Il aura été longtemps négligé malgré des expositions au Conseil Général en 1992, au musée de Gaillac, au musée Goya de Castres.
«J’ai toujours travaillé seul, dans un isolement farouche. Ce que je voulais avant tout, c’était d’avoir un dessin très fort» (Artemoff).
Son destin fut fort et dense en effet et ses toiles sont maintenant reconnues, grâce au travail admirable réalisée par sa fille Marie Artemoff-Testa.
De son temps il fut célébré, ainsi par Joë Bousquet :
« Toute la vie d’Artemoff est dans son art. Il est facile d’observer, en premier lieu, comment sa main tente, à travers mille détours, une métamorphose de la matière.
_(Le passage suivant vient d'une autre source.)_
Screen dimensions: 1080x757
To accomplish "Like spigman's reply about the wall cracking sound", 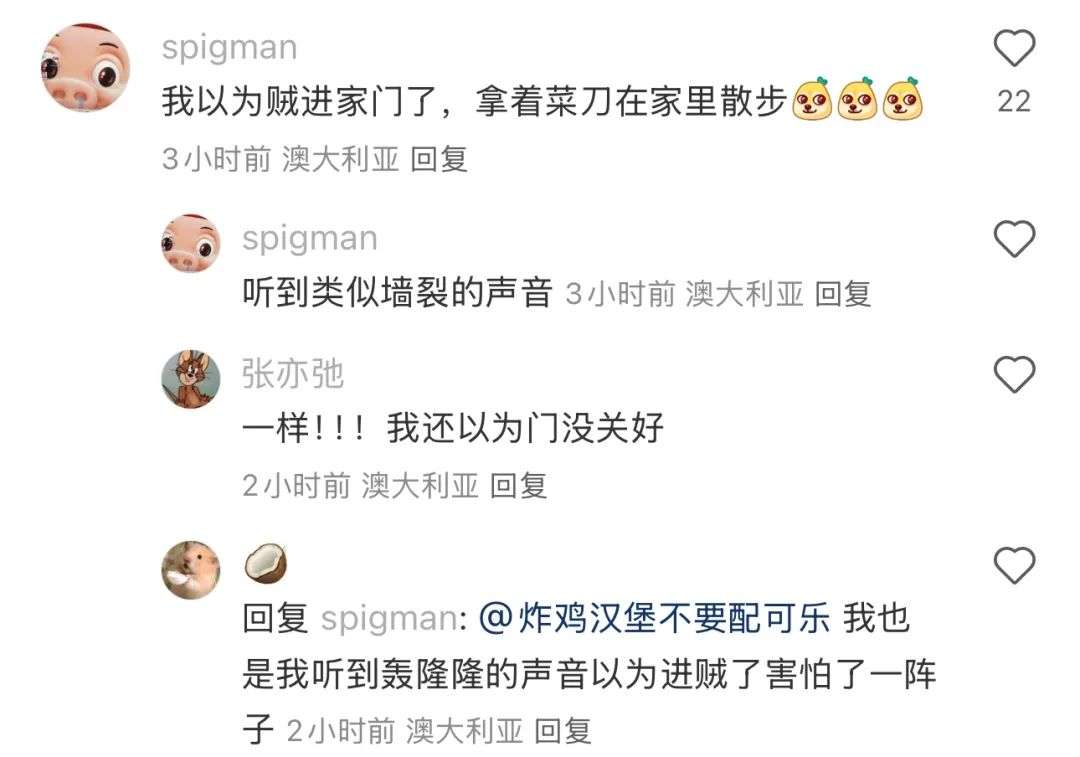I will click(x=1015, y=238).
Ne croyons pas qu’il suffise à un peintre aussi doué de transporter des objets dans un nouvel éclairage.
C’est la réalité même qui change ici de densité et de structure, comme s’il s’était proposé d’en transmuer la substance.
Ce don, de beaucoup le plus significatif entre tous ceux qui distinguent l’œuvre de qualité est aussi celui qu’un œil non exercé décèlera le plus aisément.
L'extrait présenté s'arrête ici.